Data under study:

--------

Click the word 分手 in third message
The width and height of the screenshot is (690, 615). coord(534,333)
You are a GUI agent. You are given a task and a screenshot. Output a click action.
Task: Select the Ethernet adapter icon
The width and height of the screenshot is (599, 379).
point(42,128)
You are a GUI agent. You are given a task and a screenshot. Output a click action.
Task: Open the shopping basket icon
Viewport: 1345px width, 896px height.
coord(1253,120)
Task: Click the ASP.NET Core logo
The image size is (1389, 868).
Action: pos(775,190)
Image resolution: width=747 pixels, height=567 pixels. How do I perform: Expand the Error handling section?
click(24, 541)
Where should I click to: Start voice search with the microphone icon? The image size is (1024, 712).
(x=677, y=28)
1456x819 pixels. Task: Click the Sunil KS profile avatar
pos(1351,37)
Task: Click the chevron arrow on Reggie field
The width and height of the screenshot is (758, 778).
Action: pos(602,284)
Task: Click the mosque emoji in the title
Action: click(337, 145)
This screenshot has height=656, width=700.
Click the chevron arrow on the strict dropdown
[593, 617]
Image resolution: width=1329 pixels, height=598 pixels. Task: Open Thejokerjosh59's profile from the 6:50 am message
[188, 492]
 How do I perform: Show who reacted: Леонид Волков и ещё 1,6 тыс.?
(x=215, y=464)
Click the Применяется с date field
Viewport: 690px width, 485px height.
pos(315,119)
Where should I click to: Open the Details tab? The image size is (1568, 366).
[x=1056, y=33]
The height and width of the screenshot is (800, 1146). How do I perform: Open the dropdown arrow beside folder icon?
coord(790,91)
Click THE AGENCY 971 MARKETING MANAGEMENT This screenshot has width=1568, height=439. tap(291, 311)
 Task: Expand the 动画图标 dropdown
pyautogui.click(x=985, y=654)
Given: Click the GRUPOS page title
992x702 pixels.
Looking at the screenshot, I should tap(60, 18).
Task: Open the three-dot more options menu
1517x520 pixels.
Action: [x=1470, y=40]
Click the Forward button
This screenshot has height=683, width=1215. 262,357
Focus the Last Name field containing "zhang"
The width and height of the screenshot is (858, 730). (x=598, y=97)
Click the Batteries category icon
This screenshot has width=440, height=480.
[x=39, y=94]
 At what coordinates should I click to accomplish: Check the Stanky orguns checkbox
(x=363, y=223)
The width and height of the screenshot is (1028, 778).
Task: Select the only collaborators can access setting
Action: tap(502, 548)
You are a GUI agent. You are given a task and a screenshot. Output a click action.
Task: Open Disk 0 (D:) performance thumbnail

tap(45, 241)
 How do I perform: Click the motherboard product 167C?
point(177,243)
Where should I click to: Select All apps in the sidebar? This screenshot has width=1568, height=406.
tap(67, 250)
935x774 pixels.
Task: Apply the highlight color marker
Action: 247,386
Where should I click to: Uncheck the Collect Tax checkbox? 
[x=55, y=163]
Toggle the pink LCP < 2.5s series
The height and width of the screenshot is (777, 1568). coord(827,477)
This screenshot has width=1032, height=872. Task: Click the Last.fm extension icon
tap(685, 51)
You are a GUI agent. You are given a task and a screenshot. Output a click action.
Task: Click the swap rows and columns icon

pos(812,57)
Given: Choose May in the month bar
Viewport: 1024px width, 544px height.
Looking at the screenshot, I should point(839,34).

--------

Task brief:
Please set down exactly the lines running from the one with "Task: Click the swap rows and columns icon" to the last line of the entries above, both of them included, and no others.

Exercise response:
Task: Click the swap rows and columns icon

pos(812,57)
Given: Choose May in the month bar
Viewport: 1024px width, 544px height.
Looking at the screenshot, I should point(839,34).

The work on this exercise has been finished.